Megathyrsus maximus: Guinea grass

Family: Poaceae
Common name: Guinea grass, Green panic grass, Guineagrass, Tanganyika grass, Buffalograss, Slender guinea grass, Castilla

Guinea grass is a robust perennial grass species that is native to Africa but has been introduced to various regions around the world due to their excellent forage and soil erosion control properties. They are tall and can reach heights of up to 3 meters, with erect sturdy stems that are covered with small, white hairs.

Guinea grass roots are short, creeping rhizomes that can be divided to form multiple plants. Leaves are narrow, bright green, approximately 1-1.5 cm wide with a prominent midrib.

The flowering stage of Guinea grass occurs during the summer months when they produce large, feathery panicles up to 60 cm long.

These panicles consist of numerous spikelets, each containing tiny flowers that are 3-4mm long. The spikelets have a bristly texture, which aids in wind dispersal of the seeds.

The seeds are small, light brown, and have a tough outer shell. A single plant can produce as many as 9000 seeds helping in quick propagation. These seeds can be dispersed through wind, water, or animal fur.

Guinea grass prefers good sunlight and well-drained soil. They are tolerant to drought, heavy rains, and also fire. New leaves can grow from charred stumps of roots when the conditions are favorable.

These are good grazing plants because of their lush, green leaves and abundant growth. They are also good cut-and-carry grass for cattle because of the height, and ease of cutting. Guinea grass is used extensively for erosion control since their strong roots can cover the soil effectively preventing erosion of top soil.

While primarily recognized for its forage and erosion control qualities, this grass is also used to treat various ailments, including diarrhoea, dysentery, and digestive disorders. The leaves and stems are believed to have antimicrobial and anti-inflammatory effects.

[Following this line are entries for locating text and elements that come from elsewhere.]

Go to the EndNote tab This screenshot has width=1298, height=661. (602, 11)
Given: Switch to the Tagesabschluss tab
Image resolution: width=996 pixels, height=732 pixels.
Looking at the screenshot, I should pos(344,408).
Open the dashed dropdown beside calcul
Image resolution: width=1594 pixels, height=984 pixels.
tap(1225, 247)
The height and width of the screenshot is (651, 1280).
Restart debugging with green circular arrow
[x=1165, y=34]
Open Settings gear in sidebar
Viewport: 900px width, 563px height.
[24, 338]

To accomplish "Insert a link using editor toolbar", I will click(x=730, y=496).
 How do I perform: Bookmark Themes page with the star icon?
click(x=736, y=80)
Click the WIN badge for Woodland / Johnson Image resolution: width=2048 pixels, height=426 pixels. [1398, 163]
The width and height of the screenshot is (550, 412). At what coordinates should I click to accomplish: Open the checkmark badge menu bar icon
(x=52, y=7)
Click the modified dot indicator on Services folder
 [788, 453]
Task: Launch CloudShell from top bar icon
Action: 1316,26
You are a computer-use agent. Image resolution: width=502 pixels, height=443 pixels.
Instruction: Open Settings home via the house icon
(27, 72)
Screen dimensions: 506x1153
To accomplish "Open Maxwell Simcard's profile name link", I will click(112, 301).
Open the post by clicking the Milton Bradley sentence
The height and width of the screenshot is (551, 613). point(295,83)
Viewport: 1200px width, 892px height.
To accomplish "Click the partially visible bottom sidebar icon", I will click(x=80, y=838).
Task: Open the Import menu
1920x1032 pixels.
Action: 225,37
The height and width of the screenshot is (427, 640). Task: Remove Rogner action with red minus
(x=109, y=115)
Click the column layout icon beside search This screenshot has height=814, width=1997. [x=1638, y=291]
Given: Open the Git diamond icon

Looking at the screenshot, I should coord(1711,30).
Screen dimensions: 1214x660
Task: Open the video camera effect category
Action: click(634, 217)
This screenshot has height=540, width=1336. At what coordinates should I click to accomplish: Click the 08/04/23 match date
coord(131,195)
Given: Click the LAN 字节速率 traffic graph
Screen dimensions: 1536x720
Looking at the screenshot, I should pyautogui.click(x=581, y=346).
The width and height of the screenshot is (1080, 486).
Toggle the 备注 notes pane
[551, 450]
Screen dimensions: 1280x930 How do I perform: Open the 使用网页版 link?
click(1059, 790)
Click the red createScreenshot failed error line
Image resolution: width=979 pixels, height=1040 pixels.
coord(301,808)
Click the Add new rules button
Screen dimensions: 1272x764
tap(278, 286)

Propagation is through seeds and root division. Ripe seeds can be collected from mature panicles and sowed in prepared seedbeds or directly in the desired planting location. Ensure good soil-to-seed contact by lightly raking or covering the seeds with a thin layer of soil. Keep the soil moist until germination occurs, which typically takes 7-10 days.

Divide established clumps of Guinea grass during the early spring. Dig up the clump and carefully separate it into smaller sections, making sure each division has adequate roots and shoots. Replant the divisions in prepared soil, spacing them at least 30-45 centimeters apart.